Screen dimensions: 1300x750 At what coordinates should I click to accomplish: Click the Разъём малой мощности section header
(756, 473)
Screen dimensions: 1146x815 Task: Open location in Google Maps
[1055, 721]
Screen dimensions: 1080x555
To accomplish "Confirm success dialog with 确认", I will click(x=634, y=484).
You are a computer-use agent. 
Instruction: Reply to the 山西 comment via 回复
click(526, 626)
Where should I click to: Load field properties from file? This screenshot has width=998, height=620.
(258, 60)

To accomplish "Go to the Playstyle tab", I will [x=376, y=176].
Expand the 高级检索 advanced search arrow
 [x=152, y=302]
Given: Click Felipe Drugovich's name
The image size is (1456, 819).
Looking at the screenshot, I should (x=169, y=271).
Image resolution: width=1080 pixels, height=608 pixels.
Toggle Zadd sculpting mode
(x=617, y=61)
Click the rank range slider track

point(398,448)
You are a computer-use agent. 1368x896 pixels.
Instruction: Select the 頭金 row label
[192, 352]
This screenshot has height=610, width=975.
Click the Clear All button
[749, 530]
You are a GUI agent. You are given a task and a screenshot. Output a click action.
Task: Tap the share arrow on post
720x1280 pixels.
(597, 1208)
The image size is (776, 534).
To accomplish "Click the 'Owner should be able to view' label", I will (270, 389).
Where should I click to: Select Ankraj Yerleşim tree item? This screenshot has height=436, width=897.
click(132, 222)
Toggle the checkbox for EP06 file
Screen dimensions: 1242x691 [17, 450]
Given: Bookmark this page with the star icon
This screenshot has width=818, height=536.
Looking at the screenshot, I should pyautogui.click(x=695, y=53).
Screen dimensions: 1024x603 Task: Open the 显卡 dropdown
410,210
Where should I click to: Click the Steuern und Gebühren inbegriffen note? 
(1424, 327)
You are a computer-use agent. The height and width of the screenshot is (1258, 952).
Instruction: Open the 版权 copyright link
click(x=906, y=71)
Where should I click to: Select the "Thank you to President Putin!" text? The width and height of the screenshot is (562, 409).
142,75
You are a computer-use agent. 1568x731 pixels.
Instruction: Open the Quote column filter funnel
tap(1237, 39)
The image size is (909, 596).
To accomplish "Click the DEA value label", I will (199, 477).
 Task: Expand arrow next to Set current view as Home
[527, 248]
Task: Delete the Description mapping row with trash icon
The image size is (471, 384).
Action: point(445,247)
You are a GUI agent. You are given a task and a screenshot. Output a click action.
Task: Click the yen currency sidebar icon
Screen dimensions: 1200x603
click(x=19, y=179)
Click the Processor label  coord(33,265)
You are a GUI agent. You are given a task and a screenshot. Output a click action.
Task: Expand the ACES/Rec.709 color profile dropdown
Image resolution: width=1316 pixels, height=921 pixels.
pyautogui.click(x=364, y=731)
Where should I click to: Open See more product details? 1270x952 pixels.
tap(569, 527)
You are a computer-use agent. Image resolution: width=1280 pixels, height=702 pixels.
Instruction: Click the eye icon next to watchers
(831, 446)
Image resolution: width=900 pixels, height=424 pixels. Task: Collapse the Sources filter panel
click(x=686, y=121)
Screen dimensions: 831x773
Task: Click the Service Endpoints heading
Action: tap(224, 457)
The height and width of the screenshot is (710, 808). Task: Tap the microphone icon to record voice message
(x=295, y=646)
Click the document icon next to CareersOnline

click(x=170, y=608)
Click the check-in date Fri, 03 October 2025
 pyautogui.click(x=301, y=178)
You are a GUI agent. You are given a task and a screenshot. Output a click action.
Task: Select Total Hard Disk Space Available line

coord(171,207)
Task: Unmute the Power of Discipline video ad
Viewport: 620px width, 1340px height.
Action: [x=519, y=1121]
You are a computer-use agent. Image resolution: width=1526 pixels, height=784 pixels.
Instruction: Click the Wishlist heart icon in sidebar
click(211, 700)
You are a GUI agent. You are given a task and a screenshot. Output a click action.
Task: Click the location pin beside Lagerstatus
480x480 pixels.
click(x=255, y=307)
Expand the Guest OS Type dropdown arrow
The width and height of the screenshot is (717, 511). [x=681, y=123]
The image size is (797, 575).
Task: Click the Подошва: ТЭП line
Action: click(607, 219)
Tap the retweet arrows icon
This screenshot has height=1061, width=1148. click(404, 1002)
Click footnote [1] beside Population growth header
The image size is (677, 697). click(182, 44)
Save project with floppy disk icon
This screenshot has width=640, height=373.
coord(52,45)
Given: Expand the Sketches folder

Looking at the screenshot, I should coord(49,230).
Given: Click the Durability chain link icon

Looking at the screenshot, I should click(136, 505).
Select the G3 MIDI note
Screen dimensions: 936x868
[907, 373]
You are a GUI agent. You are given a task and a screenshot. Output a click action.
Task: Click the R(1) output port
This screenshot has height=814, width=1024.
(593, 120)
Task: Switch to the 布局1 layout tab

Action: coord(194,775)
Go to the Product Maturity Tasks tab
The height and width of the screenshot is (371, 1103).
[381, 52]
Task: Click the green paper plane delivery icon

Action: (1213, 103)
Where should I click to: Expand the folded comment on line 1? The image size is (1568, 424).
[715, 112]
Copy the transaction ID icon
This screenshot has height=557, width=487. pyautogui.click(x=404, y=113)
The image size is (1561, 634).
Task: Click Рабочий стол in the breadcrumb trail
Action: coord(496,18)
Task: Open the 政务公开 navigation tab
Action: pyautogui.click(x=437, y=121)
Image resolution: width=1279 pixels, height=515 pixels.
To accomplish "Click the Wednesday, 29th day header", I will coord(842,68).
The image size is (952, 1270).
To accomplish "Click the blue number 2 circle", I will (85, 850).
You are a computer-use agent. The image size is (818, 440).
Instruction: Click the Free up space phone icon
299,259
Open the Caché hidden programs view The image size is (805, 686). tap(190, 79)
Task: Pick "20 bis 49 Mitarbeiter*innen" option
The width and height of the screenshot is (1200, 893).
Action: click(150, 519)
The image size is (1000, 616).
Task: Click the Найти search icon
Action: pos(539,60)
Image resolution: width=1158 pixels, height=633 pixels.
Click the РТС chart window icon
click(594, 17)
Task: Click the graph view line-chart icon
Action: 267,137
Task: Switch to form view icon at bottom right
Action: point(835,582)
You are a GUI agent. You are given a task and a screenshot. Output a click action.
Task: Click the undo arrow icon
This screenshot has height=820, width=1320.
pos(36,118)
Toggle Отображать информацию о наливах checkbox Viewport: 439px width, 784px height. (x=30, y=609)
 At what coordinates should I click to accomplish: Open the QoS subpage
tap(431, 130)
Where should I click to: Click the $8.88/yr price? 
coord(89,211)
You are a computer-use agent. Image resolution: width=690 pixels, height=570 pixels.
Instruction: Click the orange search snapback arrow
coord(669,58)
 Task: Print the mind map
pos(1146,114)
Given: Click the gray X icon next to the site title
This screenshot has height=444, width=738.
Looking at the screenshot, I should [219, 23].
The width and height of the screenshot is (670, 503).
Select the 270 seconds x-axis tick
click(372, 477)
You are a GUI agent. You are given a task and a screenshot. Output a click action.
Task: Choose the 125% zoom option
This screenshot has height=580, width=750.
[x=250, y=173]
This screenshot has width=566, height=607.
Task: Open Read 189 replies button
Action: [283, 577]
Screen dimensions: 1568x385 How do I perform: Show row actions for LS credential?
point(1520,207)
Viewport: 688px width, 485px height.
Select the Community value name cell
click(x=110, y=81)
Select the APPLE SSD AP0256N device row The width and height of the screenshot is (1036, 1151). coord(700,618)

######

## WORK INSTRUCTIONS
Check the listing above for "will". Show every line where it turns up.

## TASK RESULT
To accomplish "Confirm success dialog with 确认", I will click(x=634, y=484).
To accomplish "Go to the Playstyle tab", I will [x=376, y=176].
To accomplish "Click the 'Owner should be able to view' label", I will (270, 389).
To accomplish "Click the DEA value label", I will (199, 477).
To accomplish "Click the Wednesday, 29th day header", I will coord(842,68).
To accomplish "Click the blue number 2 circle", I will (85, 850).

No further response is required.